Effect of Visual Extensions on Natural Language Understanding in Vision-and-Language Models
This work addresses the problem of maintaining language capabilities in multimodal AI models for researchers and developers, though it is incremental as it builds on existing extension methods.
The study evaluated how well vision-and-language models preserve natural language understanding (NLU) from their base language models by testing them on the GLUE benchmark, finding that dual-stream models did not significantly outperform single-stream models, with pre-training often causing NLU performance drops.

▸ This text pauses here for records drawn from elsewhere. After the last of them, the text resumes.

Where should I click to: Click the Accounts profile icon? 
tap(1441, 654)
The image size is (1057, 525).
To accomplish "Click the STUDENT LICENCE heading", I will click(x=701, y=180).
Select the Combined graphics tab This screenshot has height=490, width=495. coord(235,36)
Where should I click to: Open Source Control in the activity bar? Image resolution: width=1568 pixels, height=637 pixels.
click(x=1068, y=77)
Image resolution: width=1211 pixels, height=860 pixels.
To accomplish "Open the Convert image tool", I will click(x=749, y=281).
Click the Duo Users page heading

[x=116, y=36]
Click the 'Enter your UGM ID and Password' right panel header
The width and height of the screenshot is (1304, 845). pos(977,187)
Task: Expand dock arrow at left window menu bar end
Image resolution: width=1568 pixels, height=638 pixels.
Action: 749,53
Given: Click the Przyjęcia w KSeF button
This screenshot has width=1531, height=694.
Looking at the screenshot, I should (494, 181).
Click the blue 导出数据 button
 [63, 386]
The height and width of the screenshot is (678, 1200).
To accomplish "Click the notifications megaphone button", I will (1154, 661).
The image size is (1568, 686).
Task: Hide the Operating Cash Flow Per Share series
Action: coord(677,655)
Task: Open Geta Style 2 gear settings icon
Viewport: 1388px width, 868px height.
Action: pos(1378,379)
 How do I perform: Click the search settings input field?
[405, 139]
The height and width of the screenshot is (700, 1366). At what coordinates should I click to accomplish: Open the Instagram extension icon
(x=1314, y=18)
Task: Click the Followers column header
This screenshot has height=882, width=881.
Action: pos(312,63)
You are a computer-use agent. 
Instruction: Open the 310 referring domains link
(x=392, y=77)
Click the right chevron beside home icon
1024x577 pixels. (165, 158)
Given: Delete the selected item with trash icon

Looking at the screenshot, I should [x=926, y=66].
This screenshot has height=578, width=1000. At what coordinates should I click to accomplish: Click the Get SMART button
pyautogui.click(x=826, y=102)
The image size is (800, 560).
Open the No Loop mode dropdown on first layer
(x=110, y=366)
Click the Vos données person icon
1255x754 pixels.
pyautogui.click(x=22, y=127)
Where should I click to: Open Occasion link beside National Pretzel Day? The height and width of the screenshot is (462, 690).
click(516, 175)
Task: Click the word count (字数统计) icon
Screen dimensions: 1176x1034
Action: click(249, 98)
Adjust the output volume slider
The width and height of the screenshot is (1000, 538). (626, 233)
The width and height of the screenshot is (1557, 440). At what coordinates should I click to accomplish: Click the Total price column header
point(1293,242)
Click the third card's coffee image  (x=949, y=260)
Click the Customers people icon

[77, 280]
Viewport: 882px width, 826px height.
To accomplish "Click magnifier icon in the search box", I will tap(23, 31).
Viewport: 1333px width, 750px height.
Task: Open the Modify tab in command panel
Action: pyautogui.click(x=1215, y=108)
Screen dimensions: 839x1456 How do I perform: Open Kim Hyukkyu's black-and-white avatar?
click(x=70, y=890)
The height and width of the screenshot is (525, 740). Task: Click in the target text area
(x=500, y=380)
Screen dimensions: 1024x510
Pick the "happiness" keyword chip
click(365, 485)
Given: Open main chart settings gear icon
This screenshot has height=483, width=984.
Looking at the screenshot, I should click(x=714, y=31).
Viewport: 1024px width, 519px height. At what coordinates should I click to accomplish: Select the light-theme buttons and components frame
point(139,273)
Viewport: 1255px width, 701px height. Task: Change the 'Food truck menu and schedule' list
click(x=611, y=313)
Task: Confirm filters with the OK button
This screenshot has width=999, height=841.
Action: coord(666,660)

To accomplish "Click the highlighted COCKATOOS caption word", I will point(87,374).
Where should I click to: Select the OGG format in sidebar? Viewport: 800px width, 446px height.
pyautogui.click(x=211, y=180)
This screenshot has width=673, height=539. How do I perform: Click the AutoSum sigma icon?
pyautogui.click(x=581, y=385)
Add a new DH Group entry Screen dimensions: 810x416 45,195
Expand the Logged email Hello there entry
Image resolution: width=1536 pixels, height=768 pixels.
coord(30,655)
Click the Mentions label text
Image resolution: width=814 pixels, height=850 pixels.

A method for creating a vision-and-language (V&L) model is to extend a language model through structural modifications and V&L pre-training. Such an extension aims to make a V&L model inherit the capability of natural language understanding (NLU) from the original language model. To see how well this is achieved, we propose to evaluate V&L models using an NLU benchmark (GLUE). We compare five V&L models, including single-stream and dual-stream models, trained with the same pre-training. Dual-stream models, with their higher modality independence achieved by approximately doubling the number of parameters, are expected to preserve the NLU capability better. Our main finding is that the dual-stream scores are not much different than the single-stream scores, contrary to expectation. Further analysis shows that pre-training causes the performance drop in NLU tasks with few exceptions. These results suggest that adopting a single-stream structure and devising the pre-training could be an effective method for improving the maintenance of language knowledge in V&L extensions.